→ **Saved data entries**
* * * * *

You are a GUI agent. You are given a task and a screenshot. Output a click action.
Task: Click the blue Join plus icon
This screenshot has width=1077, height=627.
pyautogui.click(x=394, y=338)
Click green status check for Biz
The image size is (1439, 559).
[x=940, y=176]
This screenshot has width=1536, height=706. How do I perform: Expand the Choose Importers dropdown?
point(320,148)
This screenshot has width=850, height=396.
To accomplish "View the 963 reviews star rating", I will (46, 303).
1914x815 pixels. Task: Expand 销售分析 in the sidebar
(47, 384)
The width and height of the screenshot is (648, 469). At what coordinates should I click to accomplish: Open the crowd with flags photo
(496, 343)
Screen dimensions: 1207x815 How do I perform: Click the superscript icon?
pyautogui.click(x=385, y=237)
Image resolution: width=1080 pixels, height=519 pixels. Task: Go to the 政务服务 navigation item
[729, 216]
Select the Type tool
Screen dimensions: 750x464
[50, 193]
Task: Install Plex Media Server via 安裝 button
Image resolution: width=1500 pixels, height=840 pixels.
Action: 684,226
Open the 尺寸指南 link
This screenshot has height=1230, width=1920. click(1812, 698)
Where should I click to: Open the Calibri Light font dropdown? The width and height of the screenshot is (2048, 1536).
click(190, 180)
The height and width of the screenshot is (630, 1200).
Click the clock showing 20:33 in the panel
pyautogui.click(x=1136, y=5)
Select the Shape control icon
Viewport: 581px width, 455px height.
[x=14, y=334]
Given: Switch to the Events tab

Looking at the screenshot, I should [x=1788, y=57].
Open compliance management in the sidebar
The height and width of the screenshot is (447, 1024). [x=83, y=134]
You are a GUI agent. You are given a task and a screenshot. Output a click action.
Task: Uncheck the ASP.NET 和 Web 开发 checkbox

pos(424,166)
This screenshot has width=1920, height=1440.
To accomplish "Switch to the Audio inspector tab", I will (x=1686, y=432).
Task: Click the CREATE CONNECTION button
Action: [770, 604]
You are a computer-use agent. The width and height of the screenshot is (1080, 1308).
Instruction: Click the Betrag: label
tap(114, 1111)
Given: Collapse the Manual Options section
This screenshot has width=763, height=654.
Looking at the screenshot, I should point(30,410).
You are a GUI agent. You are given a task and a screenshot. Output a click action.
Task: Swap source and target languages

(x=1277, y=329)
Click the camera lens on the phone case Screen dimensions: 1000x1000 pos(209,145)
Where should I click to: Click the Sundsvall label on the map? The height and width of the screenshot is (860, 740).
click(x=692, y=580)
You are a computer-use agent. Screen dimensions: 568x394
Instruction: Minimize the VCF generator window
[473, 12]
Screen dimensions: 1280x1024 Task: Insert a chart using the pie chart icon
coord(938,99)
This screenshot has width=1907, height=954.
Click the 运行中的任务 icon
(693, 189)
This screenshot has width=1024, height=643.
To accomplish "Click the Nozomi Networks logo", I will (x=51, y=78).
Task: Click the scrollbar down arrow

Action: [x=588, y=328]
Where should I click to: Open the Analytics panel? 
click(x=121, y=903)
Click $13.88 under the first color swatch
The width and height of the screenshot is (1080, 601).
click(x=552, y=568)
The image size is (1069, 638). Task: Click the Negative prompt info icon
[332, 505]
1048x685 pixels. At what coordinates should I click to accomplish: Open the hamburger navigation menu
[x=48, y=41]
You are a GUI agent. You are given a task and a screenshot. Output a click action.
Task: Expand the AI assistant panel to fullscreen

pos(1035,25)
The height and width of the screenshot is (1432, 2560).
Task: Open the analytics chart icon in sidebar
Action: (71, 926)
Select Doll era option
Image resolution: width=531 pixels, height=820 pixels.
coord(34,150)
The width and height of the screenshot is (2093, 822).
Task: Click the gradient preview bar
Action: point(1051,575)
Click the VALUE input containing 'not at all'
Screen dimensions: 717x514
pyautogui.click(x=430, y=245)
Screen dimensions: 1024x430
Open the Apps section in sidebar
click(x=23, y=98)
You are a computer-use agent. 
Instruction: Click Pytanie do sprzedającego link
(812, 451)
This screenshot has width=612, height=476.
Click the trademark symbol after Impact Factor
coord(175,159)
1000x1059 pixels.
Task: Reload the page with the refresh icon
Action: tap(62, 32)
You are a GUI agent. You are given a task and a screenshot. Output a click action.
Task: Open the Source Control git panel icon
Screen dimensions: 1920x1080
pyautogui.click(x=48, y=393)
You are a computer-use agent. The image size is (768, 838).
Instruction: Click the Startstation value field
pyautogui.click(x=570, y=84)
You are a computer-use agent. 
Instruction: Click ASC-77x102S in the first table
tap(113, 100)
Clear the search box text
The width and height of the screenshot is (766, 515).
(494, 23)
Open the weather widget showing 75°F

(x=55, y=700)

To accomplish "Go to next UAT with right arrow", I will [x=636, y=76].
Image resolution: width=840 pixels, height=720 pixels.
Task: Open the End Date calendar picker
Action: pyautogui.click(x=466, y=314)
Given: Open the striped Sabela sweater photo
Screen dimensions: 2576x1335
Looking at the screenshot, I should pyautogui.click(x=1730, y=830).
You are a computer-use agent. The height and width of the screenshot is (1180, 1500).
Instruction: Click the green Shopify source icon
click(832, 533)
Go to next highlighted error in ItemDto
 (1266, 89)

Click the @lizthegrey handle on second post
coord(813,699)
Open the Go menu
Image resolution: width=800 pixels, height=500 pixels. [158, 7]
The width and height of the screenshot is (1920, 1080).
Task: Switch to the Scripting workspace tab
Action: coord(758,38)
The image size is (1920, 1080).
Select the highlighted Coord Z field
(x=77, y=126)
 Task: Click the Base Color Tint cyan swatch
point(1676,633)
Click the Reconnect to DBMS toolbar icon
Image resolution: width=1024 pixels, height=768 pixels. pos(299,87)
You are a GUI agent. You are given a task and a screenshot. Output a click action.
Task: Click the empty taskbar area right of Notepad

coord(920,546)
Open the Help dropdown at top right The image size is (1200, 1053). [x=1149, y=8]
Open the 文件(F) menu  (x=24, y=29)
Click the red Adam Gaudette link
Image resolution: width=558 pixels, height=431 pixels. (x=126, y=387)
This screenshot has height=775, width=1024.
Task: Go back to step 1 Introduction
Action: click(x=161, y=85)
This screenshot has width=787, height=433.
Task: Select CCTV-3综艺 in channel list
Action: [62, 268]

* * * * *

→ **TASK OBJECTIVE**
Rewrite the material from the line with "Select the Shape control icon" up to and including the line with "pos(424,166)", substituting "Settings" for "Events" and leaving everything else unchanged.

→ **ANSWER TO THIS EXERCISE**
Select the Shape control icon
Viewport: 581px width, 455px height.
[x=14, y=334]
Given: Switch to the Settings tab

Looking at the screenshot, I should [x=1788, y=57].
Open compliance management in the sidebar
The height and width of the screenshot is (447, 1024). [x=83, y=134]
You are a GUI agent. You are given a task and a screenshot. Output a click action.
Task: Uncheck the ASP.NET 和 Web 开发 checkbox

pos(424,166)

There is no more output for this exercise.